Dari seorang menteri lingkungan istana saya diberi tahu bahwa Mahfud memang
telah diplot untuk mendampingi pejawat pada periode yang akan datang
sekiranya terpilih kembali. Sementara, beberapa teman di BPIP (Badan Pembinaan
Ideologi Pancasila) juga telah bergerak ke jurusan yang sama. Bahkan, telah
mengutus salah seorang anggotanya menjumpai tokoh politik berpengaruh di
negeri ini agar mempertimbangkan sosok Mahfud untuk posisi di atas.

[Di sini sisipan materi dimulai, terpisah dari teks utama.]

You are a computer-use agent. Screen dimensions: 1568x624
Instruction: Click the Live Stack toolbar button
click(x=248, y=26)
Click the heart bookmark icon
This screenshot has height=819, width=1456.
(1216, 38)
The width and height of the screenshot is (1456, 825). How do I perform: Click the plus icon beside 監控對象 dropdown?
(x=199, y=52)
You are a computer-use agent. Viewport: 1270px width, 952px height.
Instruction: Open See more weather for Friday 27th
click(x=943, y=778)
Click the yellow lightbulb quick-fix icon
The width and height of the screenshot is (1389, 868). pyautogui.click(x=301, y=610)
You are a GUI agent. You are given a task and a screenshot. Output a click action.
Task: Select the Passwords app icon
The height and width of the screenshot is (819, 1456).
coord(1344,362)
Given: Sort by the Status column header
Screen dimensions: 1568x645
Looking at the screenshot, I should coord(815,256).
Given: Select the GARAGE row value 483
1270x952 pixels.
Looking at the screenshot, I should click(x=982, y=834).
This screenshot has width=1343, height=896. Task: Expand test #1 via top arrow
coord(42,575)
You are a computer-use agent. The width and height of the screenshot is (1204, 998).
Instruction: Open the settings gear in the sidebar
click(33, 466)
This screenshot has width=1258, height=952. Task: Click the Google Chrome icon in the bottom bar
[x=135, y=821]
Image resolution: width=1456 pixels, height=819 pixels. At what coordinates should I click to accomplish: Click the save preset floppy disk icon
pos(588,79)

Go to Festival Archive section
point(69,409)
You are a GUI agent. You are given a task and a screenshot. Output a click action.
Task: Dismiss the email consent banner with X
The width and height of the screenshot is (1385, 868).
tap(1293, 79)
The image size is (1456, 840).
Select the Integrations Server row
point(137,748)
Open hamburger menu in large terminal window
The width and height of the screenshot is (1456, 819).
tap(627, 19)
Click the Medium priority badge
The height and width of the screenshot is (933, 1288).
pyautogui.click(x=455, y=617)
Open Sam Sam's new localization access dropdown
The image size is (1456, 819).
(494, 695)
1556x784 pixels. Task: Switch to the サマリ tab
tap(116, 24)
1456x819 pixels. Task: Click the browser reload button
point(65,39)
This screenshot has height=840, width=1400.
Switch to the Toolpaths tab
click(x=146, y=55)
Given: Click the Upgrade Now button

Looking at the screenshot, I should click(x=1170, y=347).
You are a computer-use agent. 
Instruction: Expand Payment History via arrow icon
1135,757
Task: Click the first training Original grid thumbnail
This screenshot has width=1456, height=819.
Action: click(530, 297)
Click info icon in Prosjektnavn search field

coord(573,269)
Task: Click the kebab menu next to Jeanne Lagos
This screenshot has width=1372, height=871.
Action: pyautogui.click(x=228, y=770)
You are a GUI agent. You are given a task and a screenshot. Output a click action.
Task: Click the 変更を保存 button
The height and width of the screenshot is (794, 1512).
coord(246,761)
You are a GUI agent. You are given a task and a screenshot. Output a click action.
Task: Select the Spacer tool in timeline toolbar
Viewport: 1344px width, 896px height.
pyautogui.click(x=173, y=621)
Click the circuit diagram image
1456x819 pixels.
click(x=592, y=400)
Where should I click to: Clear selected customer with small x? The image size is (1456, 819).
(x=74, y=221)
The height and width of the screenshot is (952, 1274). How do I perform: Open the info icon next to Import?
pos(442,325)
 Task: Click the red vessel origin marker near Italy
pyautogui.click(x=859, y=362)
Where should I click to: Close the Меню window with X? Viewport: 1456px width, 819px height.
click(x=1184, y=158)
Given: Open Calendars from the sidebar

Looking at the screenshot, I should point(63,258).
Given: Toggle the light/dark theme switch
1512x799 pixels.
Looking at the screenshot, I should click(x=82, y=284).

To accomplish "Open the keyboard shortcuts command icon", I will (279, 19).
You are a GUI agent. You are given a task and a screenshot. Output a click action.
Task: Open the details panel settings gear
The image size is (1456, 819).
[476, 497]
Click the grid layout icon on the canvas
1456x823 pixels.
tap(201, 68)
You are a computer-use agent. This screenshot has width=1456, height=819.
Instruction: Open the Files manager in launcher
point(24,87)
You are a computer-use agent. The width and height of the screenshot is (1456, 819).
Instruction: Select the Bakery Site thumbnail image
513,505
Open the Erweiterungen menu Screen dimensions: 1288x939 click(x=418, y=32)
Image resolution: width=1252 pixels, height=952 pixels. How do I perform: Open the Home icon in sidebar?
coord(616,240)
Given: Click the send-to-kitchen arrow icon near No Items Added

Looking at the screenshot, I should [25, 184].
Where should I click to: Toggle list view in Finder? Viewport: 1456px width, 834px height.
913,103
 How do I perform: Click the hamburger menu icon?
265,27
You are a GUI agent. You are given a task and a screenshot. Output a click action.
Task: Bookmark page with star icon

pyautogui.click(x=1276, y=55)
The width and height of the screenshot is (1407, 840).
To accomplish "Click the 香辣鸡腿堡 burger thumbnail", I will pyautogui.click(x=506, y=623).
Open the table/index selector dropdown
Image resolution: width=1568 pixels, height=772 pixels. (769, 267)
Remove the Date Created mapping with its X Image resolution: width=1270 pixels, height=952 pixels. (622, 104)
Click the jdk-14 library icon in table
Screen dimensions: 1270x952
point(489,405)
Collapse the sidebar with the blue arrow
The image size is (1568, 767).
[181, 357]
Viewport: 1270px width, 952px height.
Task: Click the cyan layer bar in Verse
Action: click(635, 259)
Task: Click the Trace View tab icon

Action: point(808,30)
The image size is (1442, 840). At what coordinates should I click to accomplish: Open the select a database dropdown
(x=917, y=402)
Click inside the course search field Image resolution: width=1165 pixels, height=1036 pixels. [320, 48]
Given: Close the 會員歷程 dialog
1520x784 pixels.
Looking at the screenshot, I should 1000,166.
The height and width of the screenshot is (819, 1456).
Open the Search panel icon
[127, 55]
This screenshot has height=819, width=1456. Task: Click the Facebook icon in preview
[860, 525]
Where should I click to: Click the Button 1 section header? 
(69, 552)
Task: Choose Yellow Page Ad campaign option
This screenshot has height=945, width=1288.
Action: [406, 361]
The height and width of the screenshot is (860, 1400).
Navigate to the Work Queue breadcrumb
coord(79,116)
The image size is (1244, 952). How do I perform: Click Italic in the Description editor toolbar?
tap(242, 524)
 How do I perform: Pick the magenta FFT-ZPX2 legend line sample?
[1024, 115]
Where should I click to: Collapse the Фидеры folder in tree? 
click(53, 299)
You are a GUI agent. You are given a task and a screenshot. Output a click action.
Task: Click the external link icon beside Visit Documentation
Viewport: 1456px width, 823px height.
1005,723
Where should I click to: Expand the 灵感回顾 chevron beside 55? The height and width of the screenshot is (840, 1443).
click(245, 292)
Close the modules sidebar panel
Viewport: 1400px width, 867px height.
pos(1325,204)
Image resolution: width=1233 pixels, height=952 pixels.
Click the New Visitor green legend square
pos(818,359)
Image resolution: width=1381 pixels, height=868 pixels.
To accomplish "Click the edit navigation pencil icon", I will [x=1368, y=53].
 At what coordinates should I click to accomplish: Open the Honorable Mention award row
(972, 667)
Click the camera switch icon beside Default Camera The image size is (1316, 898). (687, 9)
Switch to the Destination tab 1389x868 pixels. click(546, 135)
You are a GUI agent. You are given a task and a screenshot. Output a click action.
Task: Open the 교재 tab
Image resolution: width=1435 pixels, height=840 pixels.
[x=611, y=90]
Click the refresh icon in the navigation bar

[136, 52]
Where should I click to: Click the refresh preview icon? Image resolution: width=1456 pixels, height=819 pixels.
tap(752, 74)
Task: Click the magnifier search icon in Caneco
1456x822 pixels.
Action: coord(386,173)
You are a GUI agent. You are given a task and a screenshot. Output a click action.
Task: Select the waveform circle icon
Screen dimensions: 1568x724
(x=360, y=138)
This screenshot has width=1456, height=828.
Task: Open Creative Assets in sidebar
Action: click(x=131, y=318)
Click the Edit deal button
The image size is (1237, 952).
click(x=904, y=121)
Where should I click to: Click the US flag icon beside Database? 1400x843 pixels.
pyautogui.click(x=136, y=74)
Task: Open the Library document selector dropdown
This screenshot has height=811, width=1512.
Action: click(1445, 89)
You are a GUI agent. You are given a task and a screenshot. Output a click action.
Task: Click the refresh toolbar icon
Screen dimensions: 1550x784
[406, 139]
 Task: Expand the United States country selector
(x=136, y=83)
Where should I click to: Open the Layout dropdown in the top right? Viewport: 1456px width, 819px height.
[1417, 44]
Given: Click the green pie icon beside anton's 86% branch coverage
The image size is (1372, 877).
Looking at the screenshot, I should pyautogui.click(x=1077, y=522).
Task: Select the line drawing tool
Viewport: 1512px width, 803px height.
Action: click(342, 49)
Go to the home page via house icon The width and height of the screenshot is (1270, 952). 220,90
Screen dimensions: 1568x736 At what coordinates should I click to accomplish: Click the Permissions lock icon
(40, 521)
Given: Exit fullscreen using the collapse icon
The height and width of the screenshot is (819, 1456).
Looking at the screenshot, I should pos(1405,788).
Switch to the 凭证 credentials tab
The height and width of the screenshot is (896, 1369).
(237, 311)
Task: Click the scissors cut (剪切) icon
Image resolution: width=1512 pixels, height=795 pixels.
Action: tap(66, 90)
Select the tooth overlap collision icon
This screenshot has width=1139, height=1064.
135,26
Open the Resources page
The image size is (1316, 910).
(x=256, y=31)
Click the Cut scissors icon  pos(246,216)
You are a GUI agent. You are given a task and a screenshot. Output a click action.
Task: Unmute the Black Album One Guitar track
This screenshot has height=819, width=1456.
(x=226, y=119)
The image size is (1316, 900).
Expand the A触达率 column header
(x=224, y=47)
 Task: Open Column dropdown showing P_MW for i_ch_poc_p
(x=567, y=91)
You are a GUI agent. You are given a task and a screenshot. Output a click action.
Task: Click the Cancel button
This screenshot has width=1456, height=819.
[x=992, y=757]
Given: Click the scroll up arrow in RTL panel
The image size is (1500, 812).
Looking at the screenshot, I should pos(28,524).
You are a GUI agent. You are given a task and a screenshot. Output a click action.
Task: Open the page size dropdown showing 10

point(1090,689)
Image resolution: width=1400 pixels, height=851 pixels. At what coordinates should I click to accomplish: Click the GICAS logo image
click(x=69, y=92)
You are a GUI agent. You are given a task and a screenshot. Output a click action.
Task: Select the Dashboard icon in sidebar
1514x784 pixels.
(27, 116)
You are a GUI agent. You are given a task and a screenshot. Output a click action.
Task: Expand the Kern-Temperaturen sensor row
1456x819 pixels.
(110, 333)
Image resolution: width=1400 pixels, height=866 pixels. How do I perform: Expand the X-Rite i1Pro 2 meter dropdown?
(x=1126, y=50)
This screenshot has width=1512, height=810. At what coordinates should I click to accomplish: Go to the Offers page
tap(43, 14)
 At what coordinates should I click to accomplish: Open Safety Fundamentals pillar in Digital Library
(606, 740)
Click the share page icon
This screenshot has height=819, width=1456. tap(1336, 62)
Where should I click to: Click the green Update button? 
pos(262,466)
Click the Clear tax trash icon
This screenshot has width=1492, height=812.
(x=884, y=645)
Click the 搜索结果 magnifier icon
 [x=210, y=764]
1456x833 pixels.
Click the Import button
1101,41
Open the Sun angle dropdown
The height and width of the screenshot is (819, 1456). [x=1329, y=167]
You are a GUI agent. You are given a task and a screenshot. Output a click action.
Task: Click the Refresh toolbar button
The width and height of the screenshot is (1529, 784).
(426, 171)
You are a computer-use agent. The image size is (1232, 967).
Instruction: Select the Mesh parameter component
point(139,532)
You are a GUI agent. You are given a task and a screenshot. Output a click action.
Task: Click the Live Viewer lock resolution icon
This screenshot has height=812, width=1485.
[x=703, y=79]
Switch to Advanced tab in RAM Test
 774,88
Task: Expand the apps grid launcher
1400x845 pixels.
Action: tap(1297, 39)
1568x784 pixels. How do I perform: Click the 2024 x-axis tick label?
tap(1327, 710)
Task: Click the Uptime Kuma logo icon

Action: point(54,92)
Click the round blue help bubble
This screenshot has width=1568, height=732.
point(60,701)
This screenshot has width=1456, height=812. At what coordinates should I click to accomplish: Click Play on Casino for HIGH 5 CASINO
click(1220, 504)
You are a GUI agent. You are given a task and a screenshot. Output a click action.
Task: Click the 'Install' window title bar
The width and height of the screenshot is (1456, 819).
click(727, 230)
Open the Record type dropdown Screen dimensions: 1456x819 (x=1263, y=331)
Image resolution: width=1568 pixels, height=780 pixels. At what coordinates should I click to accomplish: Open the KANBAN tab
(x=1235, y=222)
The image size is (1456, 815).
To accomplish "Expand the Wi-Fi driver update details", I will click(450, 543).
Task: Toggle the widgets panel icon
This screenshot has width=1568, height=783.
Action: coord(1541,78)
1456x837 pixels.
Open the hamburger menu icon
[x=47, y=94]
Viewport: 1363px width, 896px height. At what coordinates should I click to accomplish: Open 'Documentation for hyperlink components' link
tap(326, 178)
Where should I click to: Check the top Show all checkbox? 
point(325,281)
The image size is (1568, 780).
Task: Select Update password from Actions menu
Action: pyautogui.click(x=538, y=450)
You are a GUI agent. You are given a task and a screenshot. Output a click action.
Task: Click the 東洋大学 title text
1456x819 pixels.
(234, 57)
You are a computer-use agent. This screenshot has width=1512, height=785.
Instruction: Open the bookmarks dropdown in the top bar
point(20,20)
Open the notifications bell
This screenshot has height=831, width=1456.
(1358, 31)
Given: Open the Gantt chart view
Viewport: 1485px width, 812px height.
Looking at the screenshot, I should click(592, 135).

So far so smooth, tidak ada sebuah
rintangan yang berarti. Tetapi, proses pertarungan politik sering tidak bisa
diramalkan. Di detik-detik terakhir pada 9 Agustus ini berlakulah sebuah
drama yang sebelumnya tak terduga: Mahfud tersingkir secara tragis dari
pencalonan pada saat-saat yang bersangkutan sudah siap memasuki gelanggang
deklarasi. Semua elite parpol pengusung Jkw
secara “kejam” tiba-tiba memunculkan Prof DR KH Ma’ruf Amin untuk
menggantikan posisi Mahfud, sedangkan presiden seperti tak berdaya berhadapan
dengan para politisi yang lagi garang ini.
Publik terkejut, lemas, dan bingung dalam membaca situasi apa
sebenarnya yang tengah berlangsung.
Pada malam Kamis tanggal di atas,
saya coba kontak via telepon tokoh-tokoh penting di negara ini: presiden,
mantan presiden, beberapa menteri, politisi, dan petinggi pers nasional untuk
menanyakan tentang drama Mahfud di atas. Semuanya tersambung dan telah
memberikan penjelasan menurut versinya masing-masing yang tidak perlu direkam
di sini. Bung Jeffrie Geovanie (DPD RI), Fajar Zia Ul Haq, Endang Tirtana
yang bersama saya malam itu menyimak dengan saksama pembicaraan dengan
orang-orang penting itu. Sekalipun kecewa, mereka mudah memahami peradaban
politik di Indonesia yang memang baru sampai pada tingkat yang sekarang ini.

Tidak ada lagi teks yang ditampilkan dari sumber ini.